* [Input]
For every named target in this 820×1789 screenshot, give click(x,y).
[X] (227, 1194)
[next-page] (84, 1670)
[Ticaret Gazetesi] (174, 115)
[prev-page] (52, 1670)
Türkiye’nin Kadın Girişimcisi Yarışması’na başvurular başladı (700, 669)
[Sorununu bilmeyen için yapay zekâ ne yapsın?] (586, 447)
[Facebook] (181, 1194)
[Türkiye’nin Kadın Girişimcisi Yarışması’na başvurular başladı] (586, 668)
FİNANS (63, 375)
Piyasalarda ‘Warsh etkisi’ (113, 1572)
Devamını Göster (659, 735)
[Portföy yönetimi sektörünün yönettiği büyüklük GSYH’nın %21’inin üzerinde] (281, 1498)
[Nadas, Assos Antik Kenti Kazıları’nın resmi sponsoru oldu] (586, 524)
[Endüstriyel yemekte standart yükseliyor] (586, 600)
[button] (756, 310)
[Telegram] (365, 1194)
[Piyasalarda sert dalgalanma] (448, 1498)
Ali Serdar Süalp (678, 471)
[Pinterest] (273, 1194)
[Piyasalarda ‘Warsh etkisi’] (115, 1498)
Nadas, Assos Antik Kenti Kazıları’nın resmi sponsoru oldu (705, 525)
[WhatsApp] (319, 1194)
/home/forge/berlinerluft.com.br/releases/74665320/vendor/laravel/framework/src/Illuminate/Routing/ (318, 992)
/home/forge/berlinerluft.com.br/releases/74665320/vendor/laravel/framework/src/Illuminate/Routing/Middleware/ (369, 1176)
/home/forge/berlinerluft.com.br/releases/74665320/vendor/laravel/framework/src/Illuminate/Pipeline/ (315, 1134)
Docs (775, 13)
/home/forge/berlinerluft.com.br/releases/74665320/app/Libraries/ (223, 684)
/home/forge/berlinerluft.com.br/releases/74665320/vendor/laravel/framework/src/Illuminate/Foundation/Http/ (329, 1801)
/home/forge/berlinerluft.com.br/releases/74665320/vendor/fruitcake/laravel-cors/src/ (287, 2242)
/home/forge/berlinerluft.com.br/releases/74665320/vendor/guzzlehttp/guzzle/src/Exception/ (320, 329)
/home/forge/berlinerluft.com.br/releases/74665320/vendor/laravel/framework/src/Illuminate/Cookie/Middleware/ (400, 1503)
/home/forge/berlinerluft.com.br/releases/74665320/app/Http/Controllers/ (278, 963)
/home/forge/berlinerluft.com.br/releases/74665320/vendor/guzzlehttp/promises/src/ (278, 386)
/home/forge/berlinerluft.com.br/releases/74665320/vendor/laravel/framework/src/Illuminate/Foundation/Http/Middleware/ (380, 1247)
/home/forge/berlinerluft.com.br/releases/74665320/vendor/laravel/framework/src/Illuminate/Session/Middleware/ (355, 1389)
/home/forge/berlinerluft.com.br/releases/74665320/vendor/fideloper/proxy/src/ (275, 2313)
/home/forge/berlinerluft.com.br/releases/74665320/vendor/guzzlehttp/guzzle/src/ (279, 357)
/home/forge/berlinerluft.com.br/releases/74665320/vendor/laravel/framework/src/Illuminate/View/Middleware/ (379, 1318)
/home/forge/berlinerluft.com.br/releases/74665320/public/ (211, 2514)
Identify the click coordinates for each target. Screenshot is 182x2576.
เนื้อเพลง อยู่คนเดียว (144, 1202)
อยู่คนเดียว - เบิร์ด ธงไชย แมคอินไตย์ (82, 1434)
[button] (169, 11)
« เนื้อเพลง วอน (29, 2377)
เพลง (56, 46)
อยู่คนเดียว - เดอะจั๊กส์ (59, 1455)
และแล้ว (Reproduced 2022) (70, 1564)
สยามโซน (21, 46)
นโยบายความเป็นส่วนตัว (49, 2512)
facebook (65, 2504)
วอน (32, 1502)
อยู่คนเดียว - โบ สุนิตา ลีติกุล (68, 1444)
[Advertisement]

* [Task prompt]
Type the data again exactly. Leave nothing out.

* [Exercise response]
For every named target in this 820×1789 screenshot, give click(x,y).
[X] (227, 1194)
[next-page] (84, 1670)
[Ticaret Gazetesi] (174, 115)
[prev-page] (52, 1670)
Türkiye’nin Kadın Girişimcisi Yarışması’na başvurular başladı (700, 669)
[Sorununu bilmeyen için yapay zekâ ne yapsın?] (586, 447)
[Facebook] (181, 1194)
[Türkiye’nin Kadın Girişimcisi Yarışması’na başvurular başladı] (586, 668)
FİNANS (63, 375)
Piyasalarda ‘Warsh etkisi’ (113, 1572)
Devamını Göster (659, 735)
[Portföy yönetimi sektörünün yönettiği büyüklük GSYH’nın %21’inin üzerinde] (281, 1498)
[Nadas, Assos Antik Kenti Kazıları’nın resmi sponsoru oldu] (586, 524)
[Endüstriyel yemekte standart yükseliyor] (586, 600)
[button] (756, 310)
[Telegram] (365, 1194)
[Piyasalarda sert dalgalanma] (448, 1498)
Ali Serdar Süalp (678, 471)
[Pinterest] (273, 1194)
[Piyasalarda ‘Warsh etkisi’] (115, 1498)
Nadas, Assos Antik Kenti Kazıları’nın resmi sponsoru oldu (705, 525)
[WhatsApp] (319, 1194)
/home/forge/berlinerluft.com.br/releases/74665320/vendor/laravel/framework/src/Illuminate/Routing/ (318, 992)
/home/forge/berlinerluft.com.br/releases/74665320/vendor/laravel/framework/src/Illuminate/Routing/Middleware/ (369, 1176)
/home/forge/berlinerluft.com.br/releases/74665320/vendor/laravel/framework/src/Illuminate/Pipeline/ (315, 1134)
Docs (775, 13)
/home/forge/berlinerluft.com.br/releases/74665320/app/Libraries/ (223, 684)
/home/forge/berlinerluft.com.br/releases/74665320/vendor/laravel/framework/src/Illuminate/Foundation/Http/ (329, 1801)
/home/forge/berlinerluft.com.br/releases/74665320/vendor/fruitcake/laravel-cors/src/ (287, 2242)
/home/forge/berlinerluft.com.br/releases/74665320/vendor/guzzlehttp/guzzle/src/Exception/ (320, 329)
/home/forge/berlinerluft.com.br/releases/74665320/vendor/laravel/framework/src/Illuminate/Cookie/Middleware/ (400, 1503)
/home/forge/berlinerluft.com.br/releases/74665320/app/Http/Controllers/ (278, 963)
/home/forge/berlinerluft.com.br/releases/74665320/vendor/guzzlehttp/promises/src/ (278, 386)
/home/forge/berlinerluft.com.br/releases/74665320/vendor/laravel/framework/src/Illuminate/Foundation/Http/Middleware/ (380, 1247)
/home/forge/berlinerluft.com.br/releases/74665320/vendor/laravel/framework/src/Illuminate/Session/Middleware/ (355, 1389)
/home/forge/berlinerluft.com.br/releases/74665320/vendor/fideloper/proxy/src/ (275, 2313)
/home/forge/berlinerluft.com.br/releases/74665320/vendor/guzzlehttp/guzzle/src/ (279, 357)
/home/forge/berlinerluft.com.br/releases/74665320/vendor/laravel/framework/src/Illuminate/View/Middleware/ (379, 1318)
/home/forge/berlinerluft.com.br/releases/74665320/public/ (211, 2514)
Identify the click coordinates for each target. Screenshot is 182x2576.
เนื้อเพลง อยู่คนเดียว (144, 1202)
อยู่คนเดียว - เบิร์ด ธงไชย แมคอินไตย์ (82, 1434)
[button] (169, 11)
« เนื้อเพลง วอน (29, 2377)
เพลง (56, 46)
อยู่คนเดียว - เดอะจั๊กส์ (59, 1455)
และแล้ว (Reproduced 2022) (70, 1564)
สยามโซน (21, 46)
นโยบายความเป็นส่วนตัว (49, 2512)
facebook (65, 2504)
วอน (32, 1502)
อยู่คนเดียว - โบ สุนิตา ลีติกุล (68, 1444)
[Advertisement]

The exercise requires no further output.